Le Festival Présences 2020 s'est clôturé le dimanche 16 février à la Maison de la Radio, avec au programme une dernière œuvre de George Benjamin, le compositeur mis à l'honneur pour cette édition. Et quel compositeur en effet : les créateurs contemporains traitant de l'art lyrique comme une seconde nature ne sont pas si répandus. Quoi de mieux, pour cet ultime concert, que d'écouter son premier opéra créé en 2006, Into the Little Hill ?

George Benjamin © Matthew Lloyd
George Benjamin
© Matthew Lloyd

Mais avant d'en arriver là, l'Ensemble intercontemporain entonne l'Urban Song, création de Bastien David. Né en 1990 et résidant actuellement à la Villa Médicis, ce compositeur offre aux auditeurs une pièce d'une richesse impressionnante. Pour décrire le brouhaha ambiant de la ville, faire entendre ses sons de tôle, de rails et de klaxons, il a évidemment choisi le meilleur ensemble : la capacité de l'EIC à travestir ses sons et à ainsi en faire oublier la source réelle, à métamorphoser un violon, une flûte et une percussion en une rame de métro, n'est plus à prouver.

D'autres instruments plus étranges sont introduits : l'un des percussionnistes tourne un tuyau harmonique au-dessus de sa tête pour créer le son du vent. La violoniste frotte de son archet un objet fait de tiges de métal, apportant d'autres sons aigres à cette masse folle. Un instrumentiste souffle dans le pavillon du basson de son voisin. Le tout est fait avec une musicalité épatante, un rythme décoiffant qui nous happe, tenus par les gestes précis de Pierre Bleuse. L’œuvre se finit quand la chanson urbaine se meurt et que toutes les lampes du plateau s'éteignent, autant que les lumières de la ville au petit jour. Le public en ressort clairement conquis.

Vient ensuite l’œuvre d'Isabel Mundry, Noli me tangere, créée également ce soir. L’œuvre réinvestit le modèle du concerto, avec un percussionniste solo et le reste de l'orchestre agissant comme son prolongement. Très brillant comme à son habitude, Samuel Favre livre une performance précise et engagée dans la musique. Il commence par le simple frottement d'un tambourin avec la paume de sa main, l'alterne avec un tam-tam qu'il déclenche avec différentes baguettes, ces premiers gestes évoquant le titre – Ne me touche pas.

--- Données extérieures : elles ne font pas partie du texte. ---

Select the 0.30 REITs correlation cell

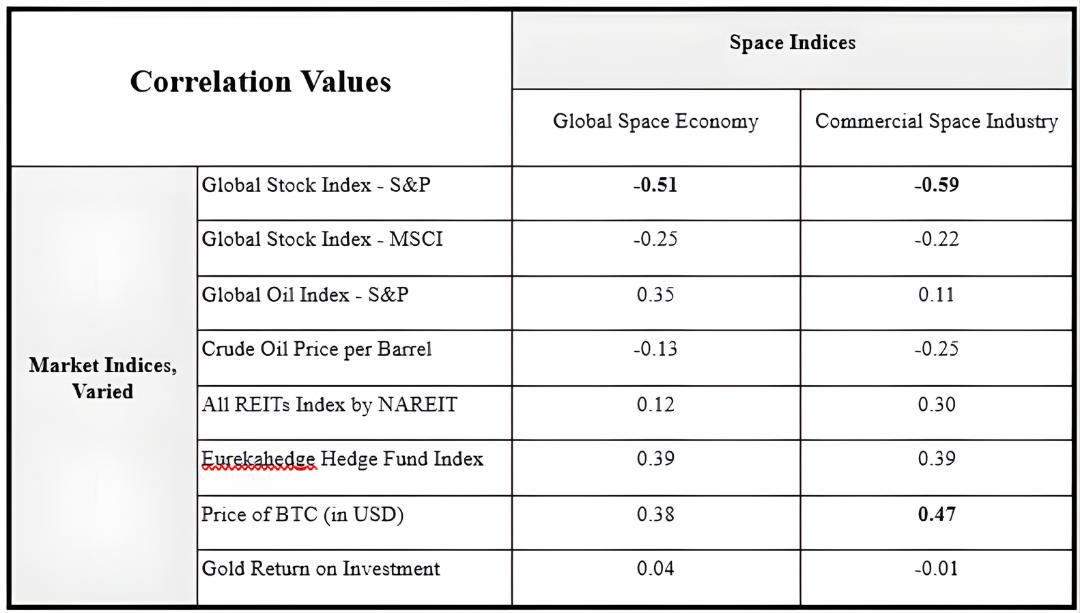[x=936, y=405]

Petit à petit, la pièce s'ouvre entre ses solos et les tutti, où le percussionniste est notamment rejoint par un quatuor de cuivres qui agit presque comme une seule voix.

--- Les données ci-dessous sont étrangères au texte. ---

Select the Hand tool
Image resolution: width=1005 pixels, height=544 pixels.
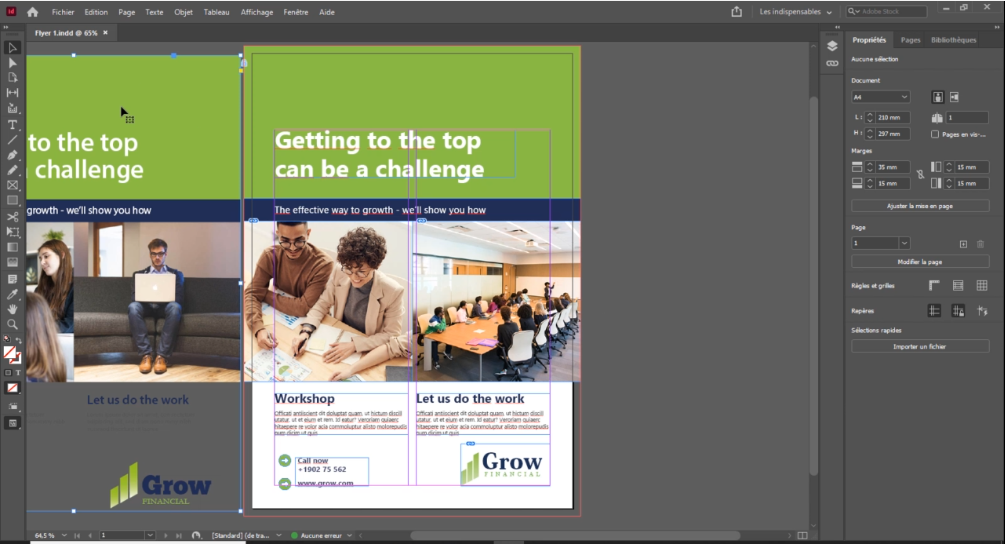(x=12, y=309)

Professeure de composition et de théorie musicale à Berlin, Francfort et maintenant Munich, Mundry dispose d'un savoir académique qui se ressent dans son écriture plus épurée que celle de David : les lignes mélodiques, l'orchestration, les jeux de questions-réponses sont soulignés, dénotent une clarté et un « plan » de composition palpable, même si les nuances ou les tempos sont peu contrastés. Sans doute les inspirations bibliques qui entourent la pièce – l’Évangile selon Jean – expliquent-elles cette forme de sobriété. La pièce n'en est pas moins rendue quelque peu froide et plane.

Le concert se termine donc par Into the Little Hill, premier opéra ou « conte lyrique » de George Benjamin. L'œuvre de quarante minutes suit ce soir le modèle de l'oratorio profane, la mise en scène étant inexistante. L'EIC se change en orchestre de chambre avec quelques éléments polyvalents – la violoniste s'essaie à la mandoline, l'altiste au banjo. La flûte se dégage du groupe par ses leitmotive graciles et obsédants. Au fil de l'ouvrage, l'ensemble va nous porter à travers un récit glaçant. Les unissons dissonants, le texte sur-articulé et le lyrisme exacerbé rappellent le langage des opéras de Britten. Le théâtre macabre, presque caricatural fait penser au Sweeney Todd de Stephen Sondheim.

L'histoire – celle du joueur de flûte de Hamelin – repose uniquement sur le jeu des deux chanteuses qui portent différents rôles au fil du livret. Le Ministre désire se débarrasser des rats de la ville, et demande alors l'aide d'un Étranger en échange d'argent. Quand le Ministre ne paie pas son dû, leur accord tourne au drame. Contralto chantant dans le registre mezzo-soprano pour ce soir, Helena Rasker tient notamment les rôles du Ministre et de sa femme. Son type de voix profonde et ambiguë n'est pas entendu tous les jours, et c'est un régal pour les oreilles. Elle démontre avec sa partenaire de scène Jennifer France, jouant l’Étranger et l'enfant du Ministre, la palette gigantesque des voix féminines, pouvant parfaitement combler un opéra sans l'assistance de voix masculines. Le 15e et dernier concert du Festival Présences se conclut donc sur un franc succès.